## Work to complete:
Word for word, transcribe the lines below and drop the pictures.

(Source material Opens)

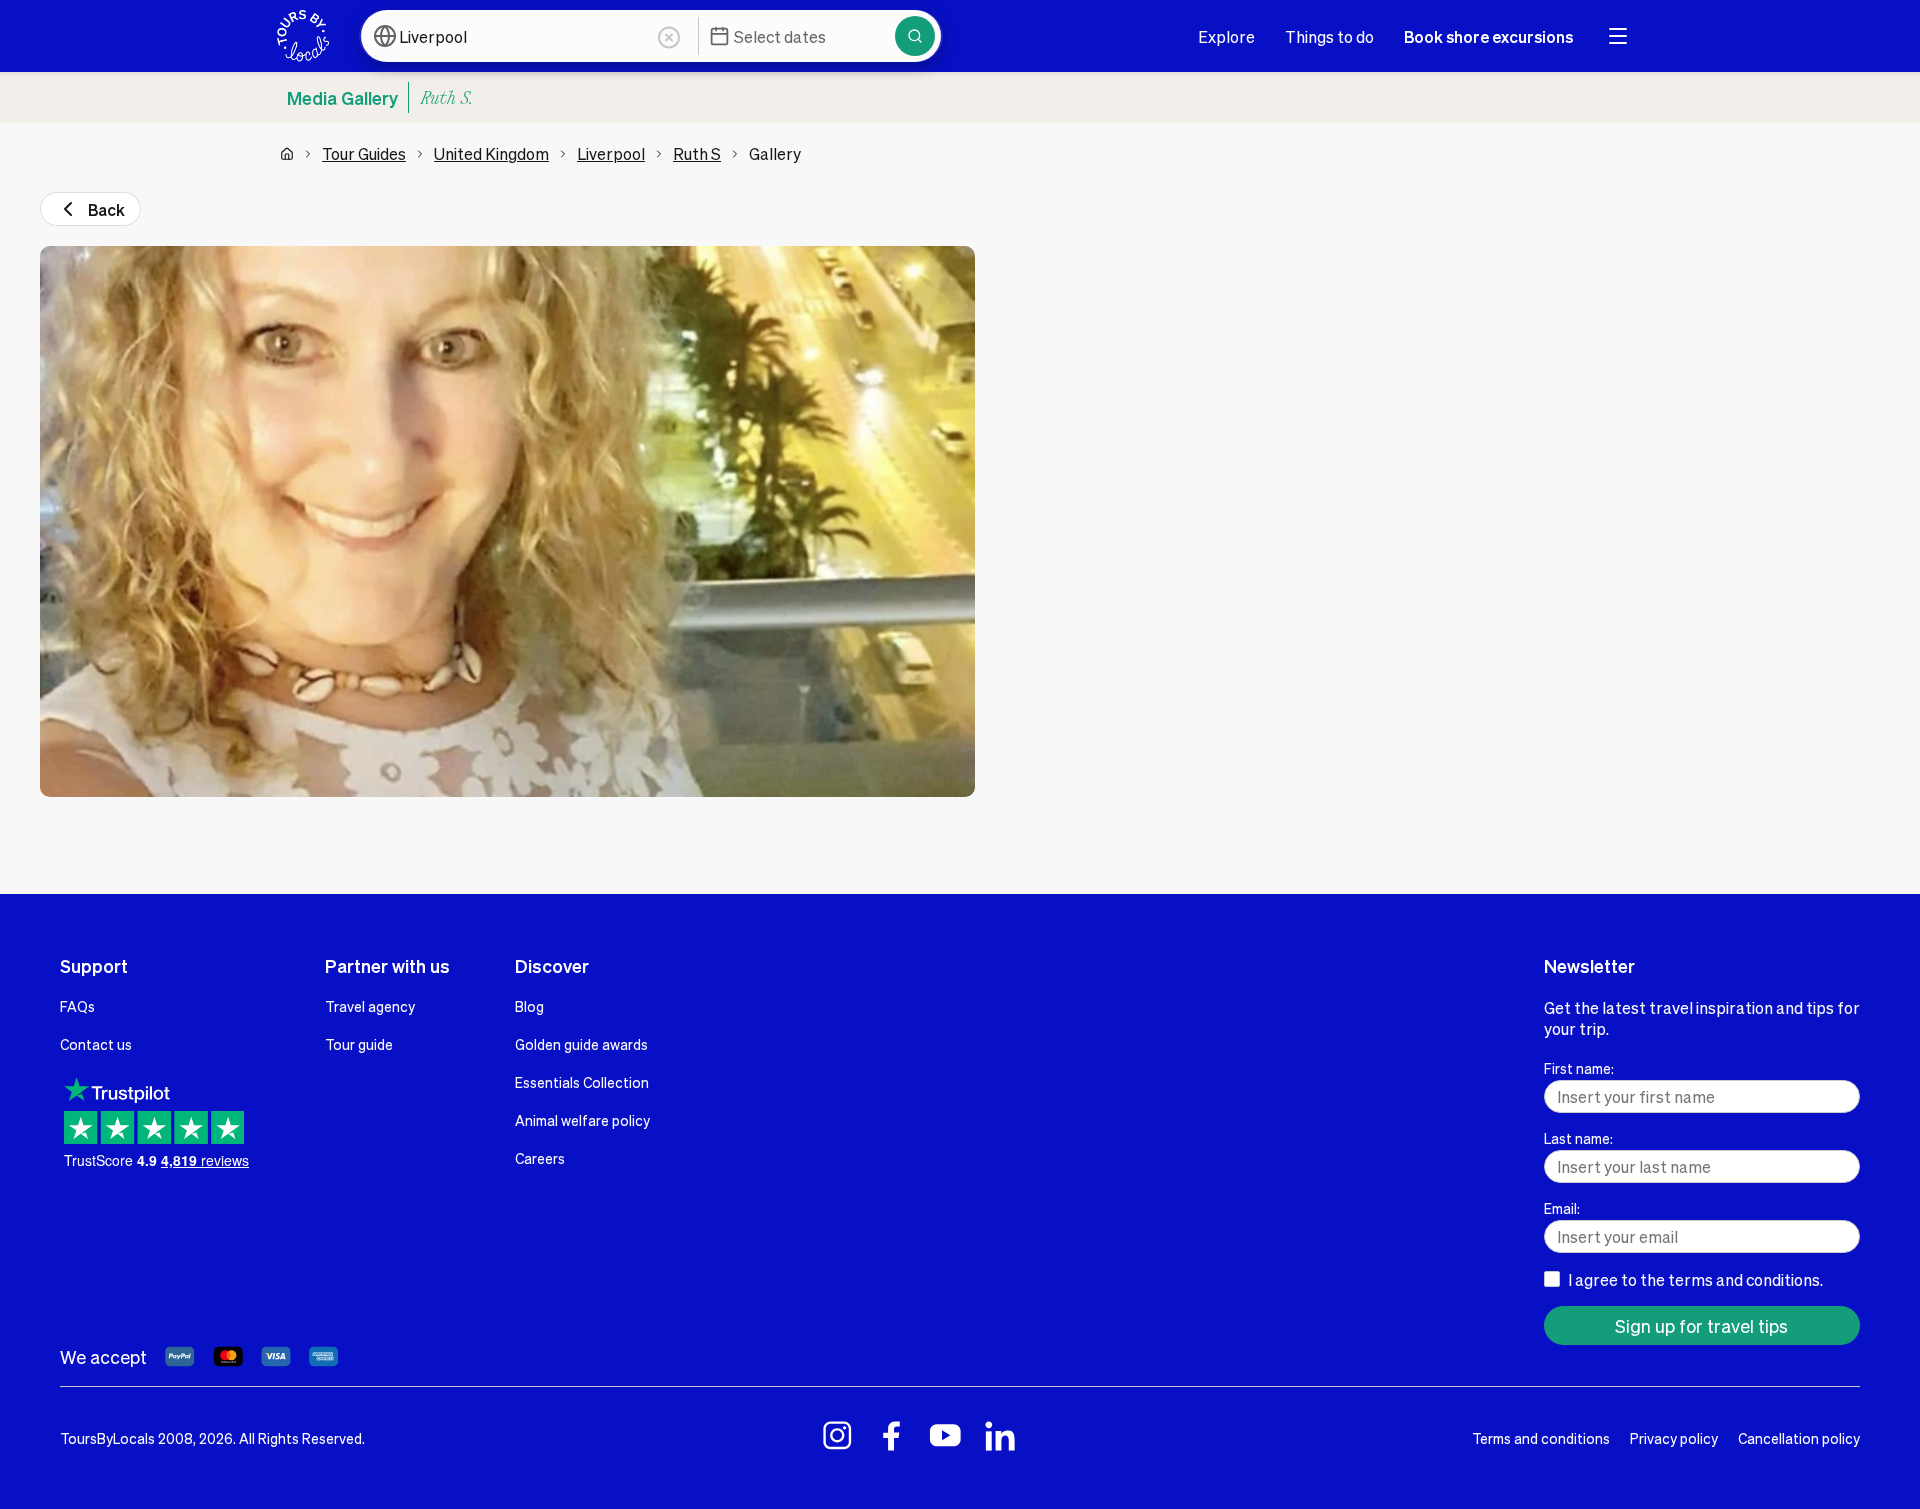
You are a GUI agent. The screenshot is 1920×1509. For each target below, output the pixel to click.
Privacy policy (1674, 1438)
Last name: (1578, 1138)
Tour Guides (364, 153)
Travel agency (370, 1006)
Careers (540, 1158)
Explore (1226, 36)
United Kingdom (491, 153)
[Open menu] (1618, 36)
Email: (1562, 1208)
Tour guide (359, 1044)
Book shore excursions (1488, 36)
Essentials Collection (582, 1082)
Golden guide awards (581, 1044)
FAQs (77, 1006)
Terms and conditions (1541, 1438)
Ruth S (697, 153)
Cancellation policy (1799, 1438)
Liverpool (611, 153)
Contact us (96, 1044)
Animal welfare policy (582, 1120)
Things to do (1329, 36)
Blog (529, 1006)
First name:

(Source material Closes)

## Exercise solution:
You are a GUI agent. The screenshot is 1920×1509. For each target below, output the pixel to click.
Privacy policy (1674, 1438)
Last name: (1578, 1138)
Tour Guides (364, 153)
Travel agency (370, 1006)
Careers (540, 1158)
Explore (1226, 36)
United Kingdom (491, 153)
[Open menu] (1618, 36)
Email: (1562, 1208)
Tour guide (359, 1044)
Book shore excursions (1488, 36)
Essentials Collection (582, 1082)
Golden guide awards (581, 1044)
FAQs (77, 1006)
Terms and conditions (1541, 1438)
Ruth S (697, 153)
Cancellation policy (1799, 1438)
Liverpool (611, 153)
Contact us (96, 1044)
Animal welfare policy (582, 1120)
Things to do (1329, 36)
Blog (529, 1006)
First name:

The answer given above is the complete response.